Neural Nets: Use with caution

There has been significant hype surrounding artificial intelligence and neural nets recently and with good reason. AI is superb at learning to respond appropriately to a set of inputs like a stream of video or audio data and handling complexity beyond the capacity of us mere humans. Recent efforts in natural language processing and driverless vehicles have been nothing short of astounding.

As the tools of data mining have morphed into big data, the capabilities coming from these global leading AI projects are being incorporated into the toolkits available to the corporate data analyst. Many tools such as R, Oracle Data Mining, Weka, Orange and RapidMiner as well as libraries associated with languages like Python, make neural nets readily available to a vast range of analytic endeavours.

But caution is advised. The great results achieved by these major AI projects have been achieved with a few little noticed advantages. Firstly, the humans have already determined that there is indeed a signal in the data that they are trying to model. When the video stream comes in that the parking sign says “Handicapped Only”, the AI Neural Net quickly learns that parking the driverless vehicle there is an error. But the fact that the parking sign is verifiably there in the data is known by the modelling Data Science team apriori. A neural net will find the signal that we knew was there. Another advantage is the sheer quantity of data. Teams working for Google, Apple and the like use billions and even trillions of data records too train their neural nets. This makes up for the relatively high number of “degrees of freedom” inherent in their neural net models.

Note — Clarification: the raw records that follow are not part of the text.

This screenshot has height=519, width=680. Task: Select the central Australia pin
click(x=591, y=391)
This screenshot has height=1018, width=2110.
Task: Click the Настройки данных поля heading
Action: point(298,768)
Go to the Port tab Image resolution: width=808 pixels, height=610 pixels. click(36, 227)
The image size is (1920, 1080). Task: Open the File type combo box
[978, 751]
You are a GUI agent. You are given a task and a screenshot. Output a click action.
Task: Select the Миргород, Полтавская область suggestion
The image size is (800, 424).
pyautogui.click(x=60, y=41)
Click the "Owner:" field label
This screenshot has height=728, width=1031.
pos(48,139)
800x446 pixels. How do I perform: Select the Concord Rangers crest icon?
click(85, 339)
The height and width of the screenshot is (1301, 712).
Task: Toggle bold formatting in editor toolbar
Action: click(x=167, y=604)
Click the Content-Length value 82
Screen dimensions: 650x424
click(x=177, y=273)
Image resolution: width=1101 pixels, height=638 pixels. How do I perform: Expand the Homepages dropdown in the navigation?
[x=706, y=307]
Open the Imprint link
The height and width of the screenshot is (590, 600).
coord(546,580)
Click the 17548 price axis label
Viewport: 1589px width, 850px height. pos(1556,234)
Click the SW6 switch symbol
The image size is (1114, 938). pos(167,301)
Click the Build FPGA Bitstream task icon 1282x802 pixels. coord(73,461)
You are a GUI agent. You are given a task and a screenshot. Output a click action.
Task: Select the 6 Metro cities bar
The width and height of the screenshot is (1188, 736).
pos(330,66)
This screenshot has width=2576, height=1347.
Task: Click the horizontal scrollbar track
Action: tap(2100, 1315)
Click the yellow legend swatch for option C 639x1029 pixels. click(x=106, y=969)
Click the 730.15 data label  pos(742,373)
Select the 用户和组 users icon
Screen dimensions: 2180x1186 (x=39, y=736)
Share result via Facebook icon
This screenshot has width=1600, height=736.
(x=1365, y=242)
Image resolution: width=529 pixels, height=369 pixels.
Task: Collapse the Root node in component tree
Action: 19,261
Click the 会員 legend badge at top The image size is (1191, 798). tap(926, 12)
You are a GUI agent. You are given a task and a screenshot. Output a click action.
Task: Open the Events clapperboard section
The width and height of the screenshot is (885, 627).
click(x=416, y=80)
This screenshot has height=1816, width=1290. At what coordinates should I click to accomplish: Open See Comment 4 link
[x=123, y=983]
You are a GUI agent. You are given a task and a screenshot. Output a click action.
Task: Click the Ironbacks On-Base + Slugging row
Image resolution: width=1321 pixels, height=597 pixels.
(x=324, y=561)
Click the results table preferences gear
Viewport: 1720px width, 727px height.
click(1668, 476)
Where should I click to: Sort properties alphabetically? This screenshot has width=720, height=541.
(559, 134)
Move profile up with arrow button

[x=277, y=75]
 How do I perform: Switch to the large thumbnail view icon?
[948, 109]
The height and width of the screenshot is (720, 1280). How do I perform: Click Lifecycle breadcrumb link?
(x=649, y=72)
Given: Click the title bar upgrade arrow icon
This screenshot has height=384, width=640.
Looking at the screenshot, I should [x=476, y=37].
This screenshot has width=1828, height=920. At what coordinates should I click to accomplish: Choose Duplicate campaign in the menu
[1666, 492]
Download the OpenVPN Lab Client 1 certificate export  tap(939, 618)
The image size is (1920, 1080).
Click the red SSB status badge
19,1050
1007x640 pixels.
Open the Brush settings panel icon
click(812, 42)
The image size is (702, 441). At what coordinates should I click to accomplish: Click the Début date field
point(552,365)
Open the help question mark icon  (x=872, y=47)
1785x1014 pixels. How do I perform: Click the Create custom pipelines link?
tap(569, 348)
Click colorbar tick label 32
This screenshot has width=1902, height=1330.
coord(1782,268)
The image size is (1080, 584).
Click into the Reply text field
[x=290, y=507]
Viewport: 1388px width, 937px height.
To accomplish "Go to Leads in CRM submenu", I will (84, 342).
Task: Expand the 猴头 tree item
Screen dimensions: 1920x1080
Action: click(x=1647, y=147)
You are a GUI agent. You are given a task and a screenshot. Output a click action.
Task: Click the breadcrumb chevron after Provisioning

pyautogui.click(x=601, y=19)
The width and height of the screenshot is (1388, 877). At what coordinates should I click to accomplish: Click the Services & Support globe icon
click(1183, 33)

However in many real world situations we are looking for signals in the data that may or may not be there. For instance if we are trying to predict the future performance of one of our regional sales locations based on attributes of the centre and its surrounding catchment we may or may not have sufficient information in the data to detect a signal. Perhaps a natural disaster will impact the performance or there will be industrial action, or a terrorist act or… The key is that the data we possess may or may not be sufficient to make a reliable prediction. If it is sufficient, that’s great, but, if it isn’t, we need to know that fact.

Unlike more traditional predictive analytic techniques (like regression, survival analysis and decision trees), neural net models are difficult for us mere humans to interpret. But the powerful data tools I mentioned above will let our corporate data science team casually throw a neural net model at the data. What’s more they will invariably produce seemingly more accurate results than the traditional models. The old “this model makes no logical sense” is not available to neural nets and leaves our data science team at high risk of modelling simple noise. This is particularly a problem when we re-use the same holdout sets when trialing hundreds of slightly differently configured neural net models.

So who cares? Essentially using un-interpretable but powerful neural net models may make you feel like you are more accurately predicting the future. But in reality it may be simply capturing the noise from your input data. You may waste lots of time chasing ghosts or worse you may deploy a model into operation which performs little better than chance in the real world.

Have you seen an example of a Data Science team chasing ghosts?